Brief -
Retype the lines of the listing below, from the line containing "The width and height of the screenshot is (619, 387)." through the line containing "[x=612, y=461]", with both of those lines included.

Saved data entries
(begin)

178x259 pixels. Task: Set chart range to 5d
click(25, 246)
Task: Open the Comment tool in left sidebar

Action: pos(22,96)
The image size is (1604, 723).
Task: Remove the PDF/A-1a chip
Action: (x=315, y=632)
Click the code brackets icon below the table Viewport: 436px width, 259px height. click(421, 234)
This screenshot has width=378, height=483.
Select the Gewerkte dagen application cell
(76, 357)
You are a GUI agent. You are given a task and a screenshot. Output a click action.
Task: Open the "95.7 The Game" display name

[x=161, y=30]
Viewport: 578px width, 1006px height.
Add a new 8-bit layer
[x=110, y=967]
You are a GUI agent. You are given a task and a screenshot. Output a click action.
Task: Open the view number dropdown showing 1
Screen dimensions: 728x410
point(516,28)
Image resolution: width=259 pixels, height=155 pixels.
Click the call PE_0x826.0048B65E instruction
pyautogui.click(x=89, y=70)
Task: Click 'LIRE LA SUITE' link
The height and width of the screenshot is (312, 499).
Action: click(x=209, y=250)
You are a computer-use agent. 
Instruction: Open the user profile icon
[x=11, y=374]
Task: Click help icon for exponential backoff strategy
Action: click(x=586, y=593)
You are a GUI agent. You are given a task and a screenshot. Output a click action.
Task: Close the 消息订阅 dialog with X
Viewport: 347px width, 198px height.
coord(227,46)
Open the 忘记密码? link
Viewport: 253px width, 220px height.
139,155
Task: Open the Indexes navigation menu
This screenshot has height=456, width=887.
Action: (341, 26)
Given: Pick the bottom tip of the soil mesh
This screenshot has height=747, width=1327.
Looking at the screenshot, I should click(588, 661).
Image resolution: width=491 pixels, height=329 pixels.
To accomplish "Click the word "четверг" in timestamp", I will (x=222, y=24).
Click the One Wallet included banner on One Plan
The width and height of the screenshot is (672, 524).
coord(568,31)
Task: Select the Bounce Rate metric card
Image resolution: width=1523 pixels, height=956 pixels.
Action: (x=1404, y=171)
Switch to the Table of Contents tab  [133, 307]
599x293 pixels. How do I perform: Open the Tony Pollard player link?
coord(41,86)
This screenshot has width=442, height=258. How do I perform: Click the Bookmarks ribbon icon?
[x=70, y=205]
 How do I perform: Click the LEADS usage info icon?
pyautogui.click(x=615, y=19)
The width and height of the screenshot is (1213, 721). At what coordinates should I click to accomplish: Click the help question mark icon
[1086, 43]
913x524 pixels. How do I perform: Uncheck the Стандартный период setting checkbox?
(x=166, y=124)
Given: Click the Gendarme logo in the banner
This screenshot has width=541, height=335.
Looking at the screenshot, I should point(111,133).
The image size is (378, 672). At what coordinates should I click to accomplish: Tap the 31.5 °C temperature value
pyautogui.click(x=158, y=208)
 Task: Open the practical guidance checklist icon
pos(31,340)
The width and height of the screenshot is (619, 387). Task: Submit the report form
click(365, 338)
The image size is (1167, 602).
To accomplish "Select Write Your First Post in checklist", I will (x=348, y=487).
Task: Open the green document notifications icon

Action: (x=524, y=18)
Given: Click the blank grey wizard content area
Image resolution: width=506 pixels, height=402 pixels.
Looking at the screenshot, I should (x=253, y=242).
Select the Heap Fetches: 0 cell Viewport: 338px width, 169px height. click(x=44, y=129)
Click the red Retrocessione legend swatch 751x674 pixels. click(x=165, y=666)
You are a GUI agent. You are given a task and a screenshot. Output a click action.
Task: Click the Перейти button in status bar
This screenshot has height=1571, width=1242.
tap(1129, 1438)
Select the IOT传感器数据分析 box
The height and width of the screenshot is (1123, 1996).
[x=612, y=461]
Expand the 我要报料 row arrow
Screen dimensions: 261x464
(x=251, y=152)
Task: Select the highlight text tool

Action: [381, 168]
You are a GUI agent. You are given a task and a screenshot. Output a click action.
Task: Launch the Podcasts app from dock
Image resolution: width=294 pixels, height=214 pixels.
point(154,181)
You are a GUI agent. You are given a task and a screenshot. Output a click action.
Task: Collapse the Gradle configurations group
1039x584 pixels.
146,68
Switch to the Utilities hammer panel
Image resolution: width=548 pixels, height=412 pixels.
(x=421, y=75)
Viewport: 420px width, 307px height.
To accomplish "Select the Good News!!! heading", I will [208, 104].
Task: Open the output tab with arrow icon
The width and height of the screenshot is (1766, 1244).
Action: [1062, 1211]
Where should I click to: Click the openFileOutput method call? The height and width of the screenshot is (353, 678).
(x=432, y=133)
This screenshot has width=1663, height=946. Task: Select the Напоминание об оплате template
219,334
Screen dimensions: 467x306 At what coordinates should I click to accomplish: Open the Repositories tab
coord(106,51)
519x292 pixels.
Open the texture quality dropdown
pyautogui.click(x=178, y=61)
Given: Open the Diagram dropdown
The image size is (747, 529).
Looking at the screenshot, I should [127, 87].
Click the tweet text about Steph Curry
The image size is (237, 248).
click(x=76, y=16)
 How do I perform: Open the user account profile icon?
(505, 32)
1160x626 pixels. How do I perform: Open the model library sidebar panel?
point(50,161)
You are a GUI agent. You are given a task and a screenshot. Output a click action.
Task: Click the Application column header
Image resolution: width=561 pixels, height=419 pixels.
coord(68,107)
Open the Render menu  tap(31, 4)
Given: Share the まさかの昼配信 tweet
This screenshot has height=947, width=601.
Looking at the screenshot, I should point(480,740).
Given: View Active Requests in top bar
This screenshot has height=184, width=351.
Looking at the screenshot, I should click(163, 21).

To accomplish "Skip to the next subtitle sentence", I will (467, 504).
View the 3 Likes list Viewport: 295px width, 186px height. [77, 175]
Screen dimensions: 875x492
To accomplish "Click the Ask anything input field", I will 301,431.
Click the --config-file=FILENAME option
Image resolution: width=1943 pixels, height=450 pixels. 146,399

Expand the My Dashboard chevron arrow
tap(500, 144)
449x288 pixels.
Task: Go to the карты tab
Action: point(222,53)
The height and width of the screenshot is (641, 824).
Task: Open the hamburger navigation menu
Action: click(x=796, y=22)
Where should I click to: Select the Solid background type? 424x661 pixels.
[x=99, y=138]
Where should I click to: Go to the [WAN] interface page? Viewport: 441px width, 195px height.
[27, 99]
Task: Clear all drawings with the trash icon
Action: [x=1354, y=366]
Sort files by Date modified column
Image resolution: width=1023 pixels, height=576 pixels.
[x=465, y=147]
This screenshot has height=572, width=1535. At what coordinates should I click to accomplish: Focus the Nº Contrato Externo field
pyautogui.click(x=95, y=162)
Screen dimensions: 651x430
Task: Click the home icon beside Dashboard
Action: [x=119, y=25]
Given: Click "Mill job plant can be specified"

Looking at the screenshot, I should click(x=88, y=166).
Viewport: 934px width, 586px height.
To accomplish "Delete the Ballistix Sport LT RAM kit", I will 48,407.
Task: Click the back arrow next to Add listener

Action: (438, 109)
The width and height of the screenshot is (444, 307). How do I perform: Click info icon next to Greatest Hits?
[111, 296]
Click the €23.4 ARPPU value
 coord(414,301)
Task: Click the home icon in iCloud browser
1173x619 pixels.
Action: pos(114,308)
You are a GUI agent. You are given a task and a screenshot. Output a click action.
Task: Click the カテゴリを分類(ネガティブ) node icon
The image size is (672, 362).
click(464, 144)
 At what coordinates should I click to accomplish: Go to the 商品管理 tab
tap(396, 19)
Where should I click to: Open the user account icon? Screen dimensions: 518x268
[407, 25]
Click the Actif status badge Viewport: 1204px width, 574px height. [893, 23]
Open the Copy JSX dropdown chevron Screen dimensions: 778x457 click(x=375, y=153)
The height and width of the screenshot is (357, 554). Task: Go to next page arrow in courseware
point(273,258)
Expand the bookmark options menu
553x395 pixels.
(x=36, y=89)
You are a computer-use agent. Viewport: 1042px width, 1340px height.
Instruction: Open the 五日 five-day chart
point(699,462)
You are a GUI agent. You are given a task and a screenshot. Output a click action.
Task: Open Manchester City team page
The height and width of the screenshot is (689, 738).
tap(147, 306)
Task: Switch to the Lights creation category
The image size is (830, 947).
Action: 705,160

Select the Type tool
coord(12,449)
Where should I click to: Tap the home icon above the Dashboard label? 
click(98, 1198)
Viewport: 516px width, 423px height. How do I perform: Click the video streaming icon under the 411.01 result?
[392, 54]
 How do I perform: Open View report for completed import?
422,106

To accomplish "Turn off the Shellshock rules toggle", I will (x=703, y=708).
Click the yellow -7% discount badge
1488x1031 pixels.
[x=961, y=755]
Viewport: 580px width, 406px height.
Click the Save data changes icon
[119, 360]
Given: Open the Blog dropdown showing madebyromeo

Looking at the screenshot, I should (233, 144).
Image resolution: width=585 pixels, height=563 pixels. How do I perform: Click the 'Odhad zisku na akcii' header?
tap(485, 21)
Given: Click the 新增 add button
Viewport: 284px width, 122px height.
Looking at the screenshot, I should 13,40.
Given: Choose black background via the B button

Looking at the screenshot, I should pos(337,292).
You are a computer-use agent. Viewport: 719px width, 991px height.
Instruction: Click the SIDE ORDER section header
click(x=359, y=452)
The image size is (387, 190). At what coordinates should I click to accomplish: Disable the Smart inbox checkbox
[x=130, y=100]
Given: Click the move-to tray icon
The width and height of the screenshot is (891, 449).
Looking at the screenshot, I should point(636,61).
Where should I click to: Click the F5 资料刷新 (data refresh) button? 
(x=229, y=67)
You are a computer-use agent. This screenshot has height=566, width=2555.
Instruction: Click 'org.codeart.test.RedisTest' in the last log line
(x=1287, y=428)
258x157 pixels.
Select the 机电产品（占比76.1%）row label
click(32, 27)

(end)

Full output -
The width and height of the screenshot is (619, 387). Task: Submit the report form
click(365, 338)
The image size is (1167, 602).
To accomplish "Select Write Your First Post in checklist", I will (x=348, y=487).
Task: Open the green document notifications icon

Action: (x=524, y=18)
Given: Click the blank grey wizard content area
Image resolution: width=506 pixels, height=402 pixels.
Looking at the screenshot, I should (x=253, y=242).
Select the Heap Fetches: 0 cell Viewport: 338px width, 169px height. click(x=44, y=129)
Click the red Retrocessione legend swatch 751x674 pixels. click(x=165, y=666)
You are a GUI agent. You are given a task and a screenshot. Output a click action.
Task: Click the Перейти button in status bar
This screenshot has height=1571, width=1242.
tap(1129, 1438)
Select the IOT传感器数据分析 box
The height and width of the screenshot is (1123, 1996).
[x=612, y=461]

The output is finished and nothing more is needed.